C’è un ragazzo che abita a Malmö, in Svezia e ha 22 anni. Si chiama Siavosh Derakhti. È musulmano. È figlio di immigrati dall’Iraq, parte di una comunità che conta oltre 125mila persone nel paese scandinavo. Certamente Papa Francesco incontrando questo ragazzo lo abbraccerebbe con grande affetto e stima perché “non appiattisce la sua esistenza, non si lascia trascinare da ideologie, non giustifica mai il male che incontra, non abbassa la guardia contro l’antisemitismo e contro il razzismo, qualunque sia la loro provenienza”. Siavosh infatti ha deciso di impegnare le sue energie a lottare contro l’antisemitismo e gli stereotipi. Alla domanda “perché lo fai, proprio tu che sei musulmano?” ha risposto: “Voglio fermare l’odio e il razzismo nella mia città. C’è un sacco d’ignoranza tra i giovani e gli insegnanti sull’olocausto e sull’antisemitismo. Proprio perché musulmano, voglio far crescere la comprensione tra le persone e mediare per le strade della città e on-line, perché ci sia pace”.
Il viaggio studentesco ad Auschwitz. Racconta Siavosh che nel 2010, frequentando la scuola si è accorto dell’atteggiamento duro di alcuni compagni nei confronti degli ebrei. Così ha preso l’iniziativa di invitare due testimoni della Shoah a parlare agli studenti del suo istituto e ha organizzato il primo viaggio studentesco al campo di Auschwitz. “La mia proposta non aveva ricevuto alcun sostegno, né dagli insegnanti, né dalla dirigenza scolastica. Non mi sono scoraggiato” ed è riuscito a portare ad Auschwitz un gruppo di 27 studenti, molti dei quali musulmani, alcuni palestinesi. “Mentre eravamo lì molti ragazzi sono scoppiati in lacrime” racconta. “Hanno imparato molto da quell’esperienza”. Dopo pochi mesi Siavosh ha fondato l’associazione “Giovani musulmani contro l’antisemitismo” che si è poi allargata trasformandosi in “Giovani contro l’antisemitismo e la xenofobia”. Ora Siavosh passa il suo tempo a organizzare e guidare per tutta la Svezia incontri ed eventi su questi temi. Descrive così le reazioni che incontra tra i giovani: “Ce ne sono di positive e negative. Alcuni mi vorrebbero mettere a tacere, altri sentono la voglia di mostrare più amore.

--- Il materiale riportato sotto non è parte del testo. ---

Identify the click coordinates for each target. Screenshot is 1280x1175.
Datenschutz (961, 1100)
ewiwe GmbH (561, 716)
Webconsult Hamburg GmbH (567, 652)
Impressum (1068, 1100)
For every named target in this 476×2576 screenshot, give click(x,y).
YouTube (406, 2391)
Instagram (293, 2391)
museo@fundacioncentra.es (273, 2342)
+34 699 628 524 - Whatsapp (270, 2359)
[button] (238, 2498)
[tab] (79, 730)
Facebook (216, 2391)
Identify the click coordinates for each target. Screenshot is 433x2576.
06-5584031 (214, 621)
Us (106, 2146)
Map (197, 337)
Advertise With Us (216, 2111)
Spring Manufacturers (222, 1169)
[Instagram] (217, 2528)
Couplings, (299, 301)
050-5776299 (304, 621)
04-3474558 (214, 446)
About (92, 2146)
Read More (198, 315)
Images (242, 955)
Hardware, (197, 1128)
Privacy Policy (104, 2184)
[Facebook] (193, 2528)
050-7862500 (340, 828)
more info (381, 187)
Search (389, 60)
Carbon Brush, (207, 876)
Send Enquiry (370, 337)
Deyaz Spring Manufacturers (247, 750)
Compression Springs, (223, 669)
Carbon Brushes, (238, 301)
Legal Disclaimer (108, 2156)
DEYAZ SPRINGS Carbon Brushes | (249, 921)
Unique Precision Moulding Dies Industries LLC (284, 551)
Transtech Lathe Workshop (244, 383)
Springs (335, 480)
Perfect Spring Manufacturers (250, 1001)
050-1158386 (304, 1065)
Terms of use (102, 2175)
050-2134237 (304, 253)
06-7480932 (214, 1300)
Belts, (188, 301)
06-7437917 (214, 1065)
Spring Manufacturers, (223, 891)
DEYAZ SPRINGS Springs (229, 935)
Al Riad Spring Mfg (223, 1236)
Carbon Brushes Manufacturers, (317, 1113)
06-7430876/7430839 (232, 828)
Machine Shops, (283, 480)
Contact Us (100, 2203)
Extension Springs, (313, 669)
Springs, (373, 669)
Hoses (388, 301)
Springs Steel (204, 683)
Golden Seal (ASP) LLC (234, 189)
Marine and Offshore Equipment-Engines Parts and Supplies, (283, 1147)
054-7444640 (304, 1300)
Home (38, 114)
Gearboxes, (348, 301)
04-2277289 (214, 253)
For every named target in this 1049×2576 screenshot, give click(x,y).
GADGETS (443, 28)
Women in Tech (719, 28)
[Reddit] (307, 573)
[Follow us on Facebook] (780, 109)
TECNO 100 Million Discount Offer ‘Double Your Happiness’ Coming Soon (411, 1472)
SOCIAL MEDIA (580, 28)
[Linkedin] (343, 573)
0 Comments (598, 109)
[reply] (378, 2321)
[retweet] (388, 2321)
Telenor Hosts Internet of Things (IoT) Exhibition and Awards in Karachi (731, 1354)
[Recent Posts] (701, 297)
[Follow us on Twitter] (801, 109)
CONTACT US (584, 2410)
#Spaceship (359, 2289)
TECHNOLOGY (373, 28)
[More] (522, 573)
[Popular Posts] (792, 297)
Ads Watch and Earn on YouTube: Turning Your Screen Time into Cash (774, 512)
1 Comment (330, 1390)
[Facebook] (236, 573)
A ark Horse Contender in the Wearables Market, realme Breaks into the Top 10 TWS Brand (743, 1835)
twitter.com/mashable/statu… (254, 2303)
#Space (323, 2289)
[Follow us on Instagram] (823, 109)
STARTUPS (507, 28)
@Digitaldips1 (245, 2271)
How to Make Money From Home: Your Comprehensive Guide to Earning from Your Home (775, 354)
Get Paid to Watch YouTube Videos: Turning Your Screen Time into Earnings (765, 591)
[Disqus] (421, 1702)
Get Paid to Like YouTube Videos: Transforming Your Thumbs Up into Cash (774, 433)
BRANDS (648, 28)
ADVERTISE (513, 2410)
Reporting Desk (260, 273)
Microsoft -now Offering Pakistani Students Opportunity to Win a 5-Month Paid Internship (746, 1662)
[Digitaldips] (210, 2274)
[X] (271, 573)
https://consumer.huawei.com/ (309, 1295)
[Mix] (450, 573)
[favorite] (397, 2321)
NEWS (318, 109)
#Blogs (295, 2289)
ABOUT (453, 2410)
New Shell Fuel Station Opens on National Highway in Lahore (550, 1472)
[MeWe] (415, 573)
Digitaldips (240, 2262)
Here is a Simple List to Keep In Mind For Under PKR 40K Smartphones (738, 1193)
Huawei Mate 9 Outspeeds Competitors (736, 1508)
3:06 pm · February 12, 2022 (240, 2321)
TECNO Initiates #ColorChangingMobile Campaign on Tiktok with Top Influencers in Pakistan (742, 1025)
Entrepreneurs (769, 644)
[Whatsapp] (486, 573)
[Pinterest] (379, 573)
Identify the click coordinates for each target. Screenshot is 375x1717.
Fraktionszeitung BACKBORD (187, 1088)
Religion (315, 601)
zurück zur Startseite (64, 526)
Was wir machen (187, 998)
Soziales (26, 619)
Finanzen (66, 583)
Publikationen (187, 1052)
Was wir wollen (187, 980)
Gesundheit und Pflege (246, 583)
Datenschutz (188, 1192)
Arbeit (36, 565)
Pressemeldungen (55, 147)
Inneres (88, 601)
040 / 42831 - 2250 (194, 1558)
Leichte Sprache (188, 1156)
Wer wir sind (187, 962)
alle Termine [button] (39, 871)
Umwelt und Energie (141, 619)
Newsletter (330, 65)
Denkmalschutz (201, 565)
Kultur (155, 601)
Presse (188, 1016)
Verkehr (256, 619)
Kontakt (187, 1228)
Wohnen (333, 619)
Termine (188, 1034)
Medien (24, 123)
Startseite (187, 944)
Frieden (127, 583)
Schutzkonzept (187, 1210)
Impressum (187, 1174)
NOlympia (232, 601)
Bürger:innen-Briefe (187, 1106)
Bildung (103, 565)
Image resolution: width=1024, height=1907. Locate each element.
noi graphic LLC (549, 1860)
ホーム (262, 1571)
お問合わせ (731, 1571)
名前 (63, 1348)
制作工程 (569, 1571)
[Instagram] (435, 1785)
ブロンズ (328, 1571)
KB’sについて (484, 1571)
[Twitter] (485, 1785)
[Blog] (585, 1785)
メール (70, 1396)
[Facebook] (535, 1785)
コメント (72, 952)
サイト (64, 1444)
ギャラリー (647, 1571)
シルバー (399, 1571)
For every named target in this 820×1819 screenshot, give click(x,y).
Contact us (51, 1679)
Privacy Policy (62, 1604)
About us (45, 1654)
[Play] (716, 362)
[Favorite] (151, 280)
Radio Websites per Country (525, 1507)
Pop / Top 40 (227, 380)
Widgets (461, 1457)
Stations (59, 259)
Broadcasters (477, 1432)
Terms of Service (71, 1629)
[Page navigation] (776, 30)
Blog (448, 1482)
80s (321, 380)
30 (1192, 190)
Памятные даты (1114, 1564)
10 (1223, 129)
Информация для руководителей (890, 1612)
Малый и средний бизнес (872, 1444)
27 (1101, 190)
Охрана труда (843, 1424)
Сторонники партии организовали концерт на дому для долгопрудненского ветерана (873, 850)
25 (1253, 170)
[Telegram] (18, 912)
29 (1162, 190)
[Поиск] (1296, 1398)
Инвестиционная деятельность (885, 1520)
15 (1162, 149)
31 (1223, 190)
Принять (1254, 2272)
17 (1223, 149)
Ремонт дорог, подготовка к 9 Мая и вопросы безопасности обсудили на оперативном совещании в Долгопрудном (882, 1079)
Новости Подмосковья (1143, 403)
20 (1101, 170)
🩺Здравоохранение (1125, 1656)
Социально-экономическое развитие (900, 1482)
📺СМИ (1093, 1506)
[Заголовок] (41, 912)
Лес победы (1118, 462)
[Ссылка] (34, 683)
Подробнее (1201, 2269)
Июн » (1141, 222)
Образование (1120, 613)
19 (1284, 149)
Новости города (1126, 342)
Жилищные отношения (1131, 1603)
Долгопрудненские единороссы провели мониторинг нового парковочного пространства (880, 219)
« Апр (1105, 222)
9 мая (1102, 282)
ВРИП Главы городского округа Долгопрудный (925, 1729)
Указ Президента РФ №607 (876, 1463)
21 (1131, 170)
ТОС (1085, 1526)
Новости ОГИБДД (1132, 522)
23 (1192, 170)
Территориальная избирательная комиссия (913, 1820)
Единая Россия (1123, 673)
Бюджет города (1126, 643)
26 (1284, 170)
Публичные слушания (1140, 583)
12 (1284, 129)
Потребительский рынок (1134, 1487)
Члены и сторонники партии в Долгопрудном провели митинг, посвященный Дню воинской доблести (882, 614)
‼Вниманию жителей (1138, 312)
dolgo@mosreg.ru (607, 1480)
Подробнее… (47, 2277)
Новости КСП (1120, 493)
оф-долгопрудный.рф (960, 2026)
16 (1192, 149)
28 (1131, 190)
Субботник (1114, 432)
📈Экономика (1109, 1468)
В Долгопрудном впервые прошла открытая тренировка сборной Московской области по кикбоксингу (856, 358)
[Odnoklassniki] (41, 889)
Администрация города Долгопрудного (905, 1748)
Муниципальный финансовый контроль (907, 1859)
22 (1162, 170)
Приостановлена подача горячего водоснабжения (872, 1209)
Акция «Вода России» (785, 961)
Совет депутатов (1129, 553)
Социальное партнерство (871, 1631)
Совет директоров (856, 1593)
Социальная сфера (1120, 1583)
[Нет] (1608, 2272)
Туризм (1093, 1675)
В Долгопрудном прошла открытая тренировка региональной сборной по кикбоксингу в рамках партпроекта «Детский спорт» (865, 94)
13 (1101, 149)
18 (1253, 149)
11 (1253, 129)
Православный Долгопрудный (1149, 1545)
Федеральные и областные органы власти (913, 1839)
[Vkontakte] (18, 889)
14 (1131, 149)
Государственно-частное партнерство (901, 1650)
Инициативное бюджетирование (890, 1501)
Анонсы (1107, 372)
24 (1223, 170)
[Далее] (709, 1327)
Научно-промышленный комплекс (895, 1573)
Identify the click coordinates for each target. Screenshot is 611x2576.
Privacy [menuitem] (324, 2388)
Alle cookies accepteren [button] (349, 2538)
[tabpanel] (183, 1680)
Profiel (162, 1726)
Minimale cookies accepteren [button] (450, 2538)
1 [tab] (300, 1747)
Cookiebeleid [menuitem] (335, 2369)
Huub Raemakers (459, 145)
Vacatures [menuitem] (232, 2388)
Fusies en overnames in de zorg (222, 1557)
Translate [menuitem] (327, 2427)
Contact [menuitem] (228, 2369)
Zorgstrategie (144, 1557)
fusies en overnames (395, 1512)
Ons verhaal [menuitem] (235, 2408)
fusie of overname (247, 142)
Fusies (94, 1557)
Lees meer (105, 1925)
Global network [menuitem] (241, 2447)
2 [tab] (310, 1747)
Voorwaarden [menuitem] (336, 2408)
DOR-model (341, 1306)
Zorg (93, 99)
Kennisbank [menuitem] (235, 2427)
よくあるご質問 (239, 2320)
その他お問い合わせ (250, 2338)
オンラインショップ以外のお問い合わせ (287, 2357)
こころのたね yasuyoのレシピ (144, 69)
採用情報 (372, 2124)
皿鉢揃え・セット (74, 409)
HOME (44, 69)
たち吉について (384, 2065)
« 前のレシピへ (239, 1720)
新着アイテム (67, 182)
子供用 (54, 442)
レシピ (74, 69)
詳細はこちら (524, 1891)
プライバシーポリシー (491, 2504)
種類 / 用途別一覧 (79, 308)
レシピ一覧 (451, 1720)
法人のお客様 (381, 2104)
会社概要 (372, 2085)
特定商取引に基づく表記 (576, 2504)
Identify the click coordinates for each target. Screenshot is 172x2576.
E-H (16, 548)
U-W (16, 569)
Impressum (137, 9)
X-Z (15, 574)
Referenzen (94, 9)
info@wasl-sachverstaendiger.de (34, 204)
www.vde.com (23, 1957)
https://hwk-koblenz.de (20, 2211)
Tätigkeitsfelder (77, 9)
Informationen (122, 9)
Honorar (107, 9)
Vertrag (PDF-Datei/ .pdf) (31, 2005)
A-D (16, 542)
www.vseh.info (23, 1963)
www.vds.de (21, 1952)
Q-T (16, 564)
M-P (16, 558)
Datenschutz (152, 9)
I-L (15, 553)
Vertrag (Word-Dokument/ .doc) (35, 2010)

Ma non ho paura, combatterò per i diritti umani e per il futuro dei nostri figli a Malmö. Voglio che possano crescere qui senza essere considerati immigrati e non svedesi. E spero anche che le forze politiche xenofobe un giorno vengano cacciate dal parlamento”.
La conoscenza e l’amore. La chiave per risolvere il problema dell’odio tra le etnie? “La conoscenza e l’amore” risponde, e queste due parole tornano frequentemente anche sulla sua pagina Facebook in cui ora c’è una sua foto tra Barak Obama e il primo ministro svedese Fredrik Reinfeldt. È del 5 settembre scorso, quando il presidente statunitense ha fatto visita alla Grande Sinagoga di Stoccolma, per commemorare Raoul Wallenberg, che salvò la vita a oltre 100mila ebrei durante il suo servizio diplomatico a Budapest: consegnava agli ebrei, nell’Ungheria occupata dai tedeschi, i “passaporti di protezione”, documenti svedesi fasulli che però garantivano l’immunità di fronte ai nazisti e alla deportazione. Arrestato dai sovietici il 17 gennaio 1945 è morto forse in prigione nel ’47 o forse negli anni ’60 in un ospedale psichiatrico. La Svezia e la famiglia Wallenberg aspettano ancora la verità su quel “giusto tra le nazioni”. A Siavosh, il 27 agosto scorso, è stato consegnato il premio Wallenberg. Il giorno prima del passaggio di Obama a Stoccolma, avevo chiesto a Siavosh che cosa avrebbe detto al presidente. Aveva risposto così: “Voglio dirgli che dobbiamo mostrare più amore e più rispetto e sostenere gli ebrei, i musulmani, i Rom. Solo da lì possiamo cominciare a costruire ponti di pace. Dall’amore nasce l’amore, dall’odio nasce l’odio, dalla guerra la guerra. Gli dirò che mi chiamo Siavosh Derakhti e sono un combattente per la libertà e i diritti. Siamo tutti esseri umani e gli ebrei sono miei cugini”.